__Stated task__: Please count how many lines in the records below contain the word "what" and reply with that number alone.

[Records for locating displayed items]
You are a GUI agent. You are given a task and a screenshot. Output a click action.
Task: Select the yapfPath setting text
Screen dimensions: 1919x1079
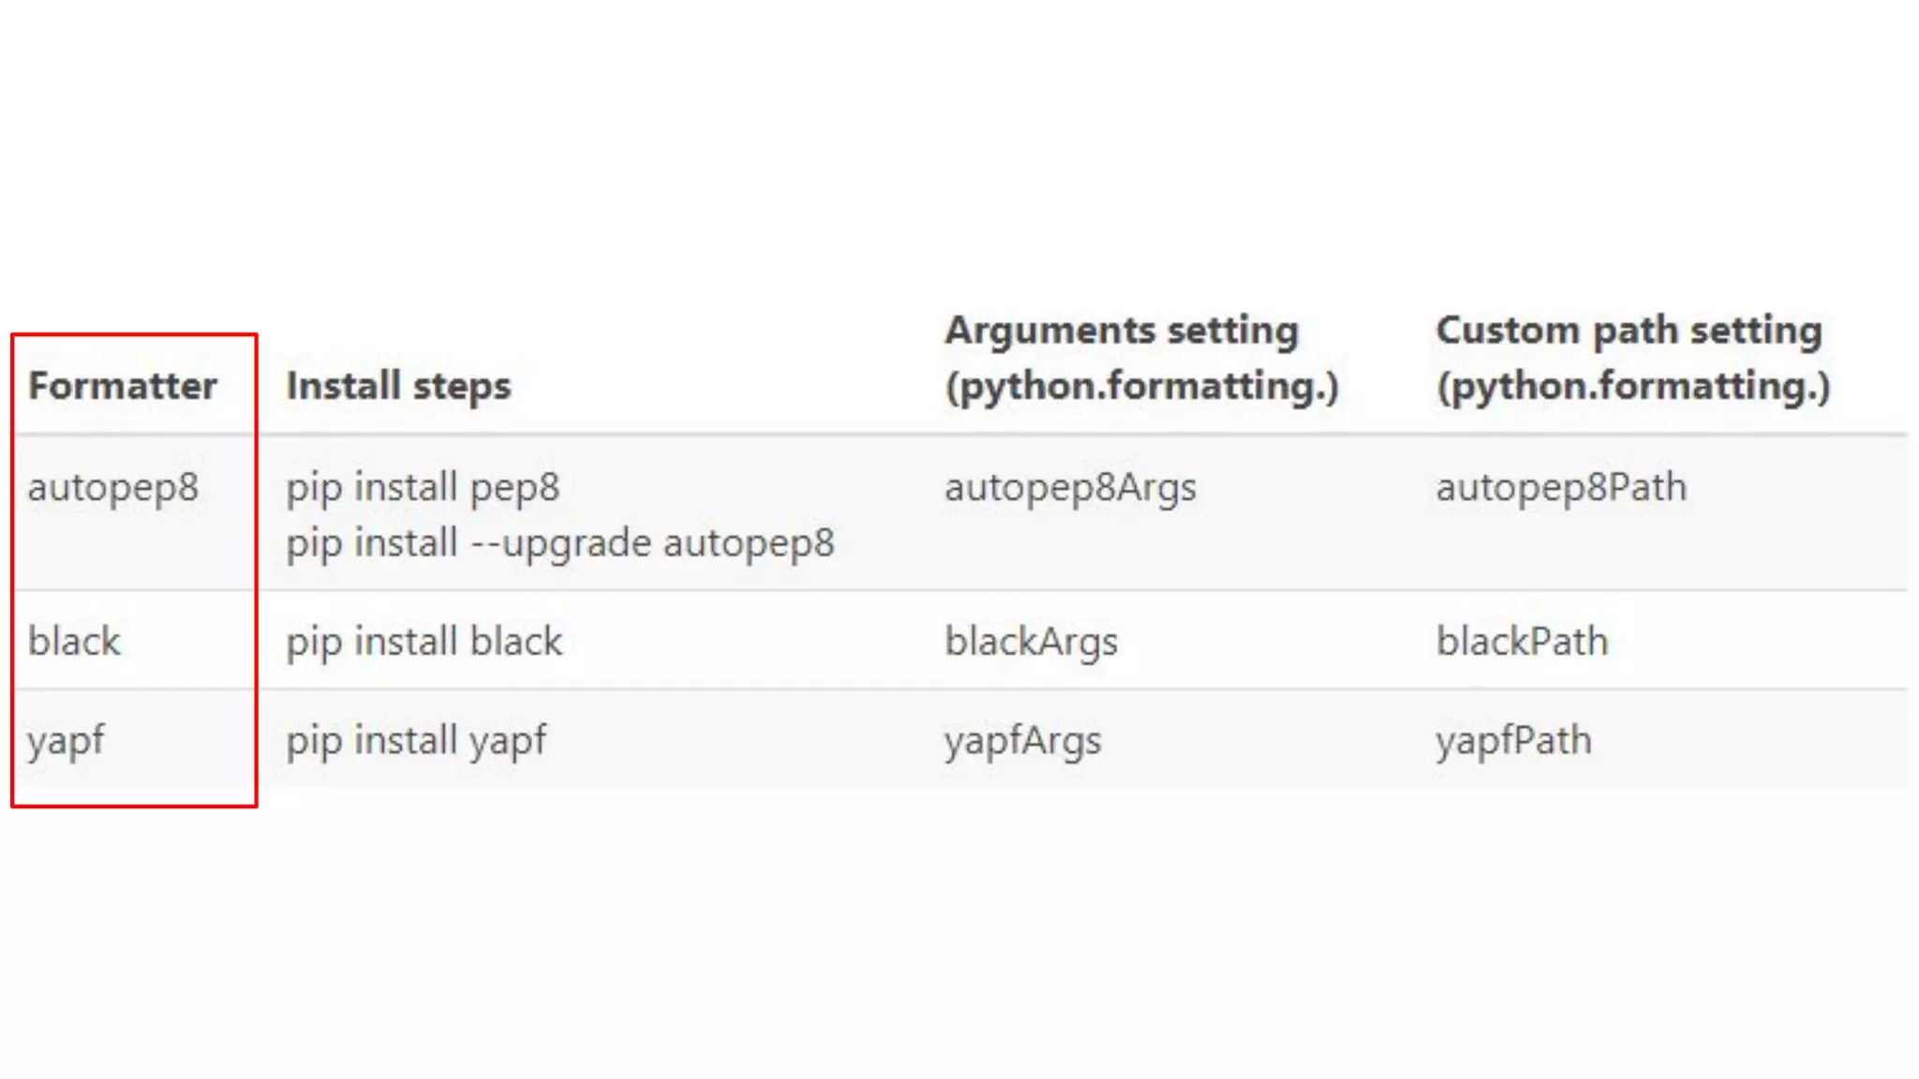pyautogui.click(x=1514, y=742)
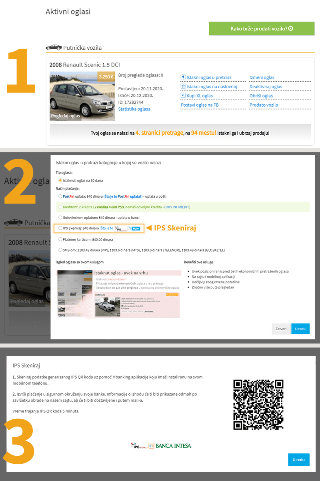Click Zatvori button in payment dialog

(x=281, y=329)
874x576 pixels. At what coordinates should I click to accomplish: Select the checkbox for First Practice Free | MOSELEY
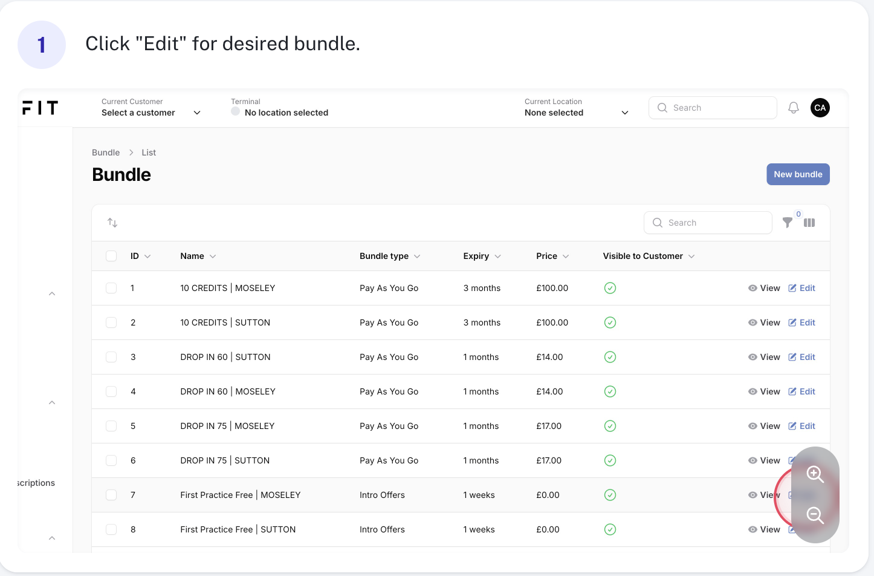[111, 495]
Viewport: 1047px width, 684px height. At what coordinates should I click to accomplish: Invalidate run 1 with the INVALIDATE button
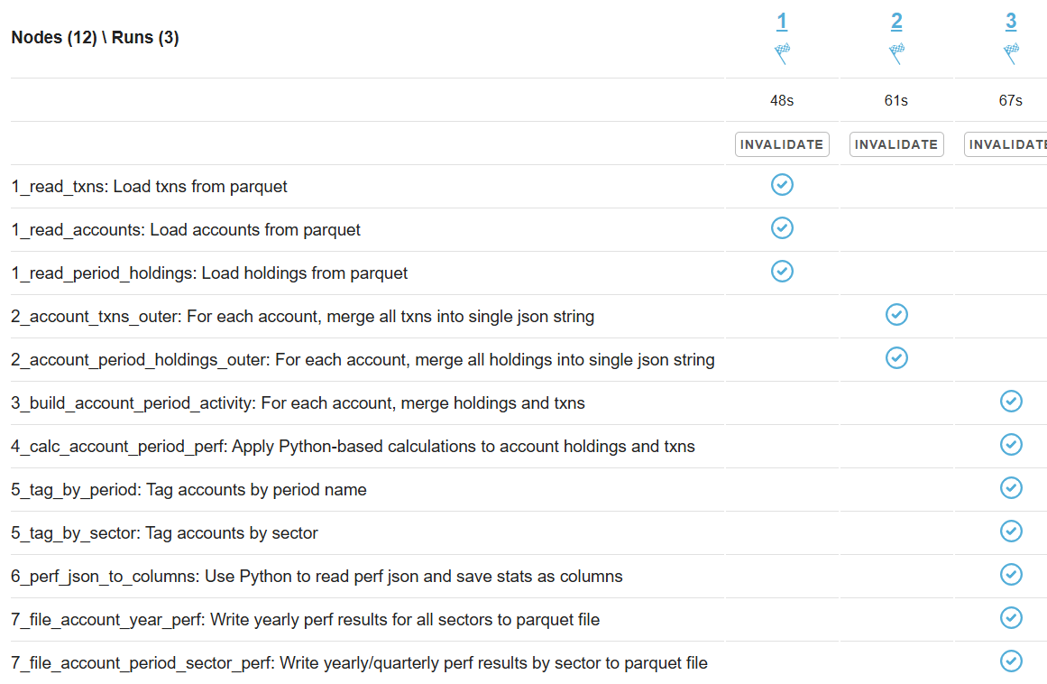(x=782, y=144)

__Answer to the problem__: 2